All of us will be aware of the splendid restoration and cleaning of the external fabric of St Alfege but through the talk we were able to see into the roof space after the war damage had been rectified, to explore the crypt which is shortly to be re-opened, and to note the great improvements to the Churchyard and the opening up of the Church as part of the Heart of Greenwich project.  It was fascinating to see some of Hawksmoor’s sketches indicating how this thinking developed in relation to the design of the East front of the Church.
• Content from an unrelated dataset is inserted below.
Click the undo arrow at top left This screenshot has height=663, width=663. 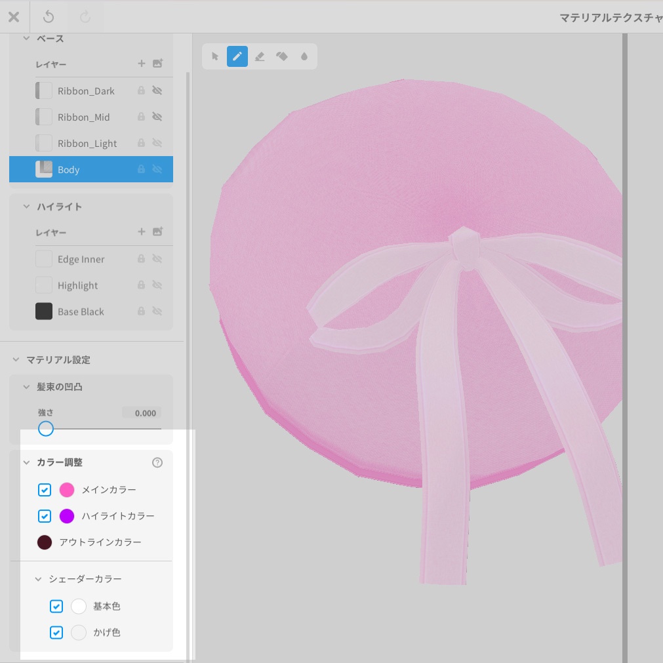[48, 17]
As Richard observed Southwark Cathedral is only a short rail journey from Greenwich, and having heard Richard talk about the restoration there and seen the photos of what was achieved as part of the Millennium Project, many members will doubtless want to visit the Cathedral. The building of the new wing in such a sensitive and historic location must have created great challenges. But the end result seemed both beautiful and entirely appropriate. The “before” and “after” photographs showed what a transformative effect there has been to the setting of the Cathedral as  a result of the work of Richard and his team.
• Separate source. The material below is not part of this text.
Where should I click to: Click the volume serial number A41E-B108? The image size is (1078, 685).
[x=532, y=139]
I am glad that there was such a good turnout of members to listen to a fascinating and well informed  talk about 2 such significant historical restorations. I hope that members of the Society might consider buying Richard’s book about his restoration work, available at £20.

Tim Barnes



Professor Jane Harrington

Professor Jane Harrington joined the University of Greenwich as Vice-Chancellor in December 2019. She is passionate about education and about the power of partnerships to transform young people’s lives and to provide skills into the regional economy. Jane has worked in Higher Education for over 28 years and her specific interests include teaching excellence, the student experience, widening access into higher education and social mobility and improving partnership working across the business, community and university sectors.


Dr Kevin Fewster
A Fine Retreat

2021 is the 250th anniversary of Capt. James Cook’s triumphal return to England at the end of the first of his three epic voyages around the world. Few people realise that the Yorkshire-born Cook had close links, professional and personal, with Greenwich and East London. This talk explores Cook’s many connections with our neighbourhood and the impact they had on his career and life.

Dr Kevin Fewster was Director of Royal Museums Greenwich between 2007-2019 and the Australian National Maritime Museum in Sydney from 1989-2000. An Australian by birth Kevin has, perhaps unsurprisingly, been interested in Cook for many years. His talk draws extensively on the superb collections of Cook materials held by RMG.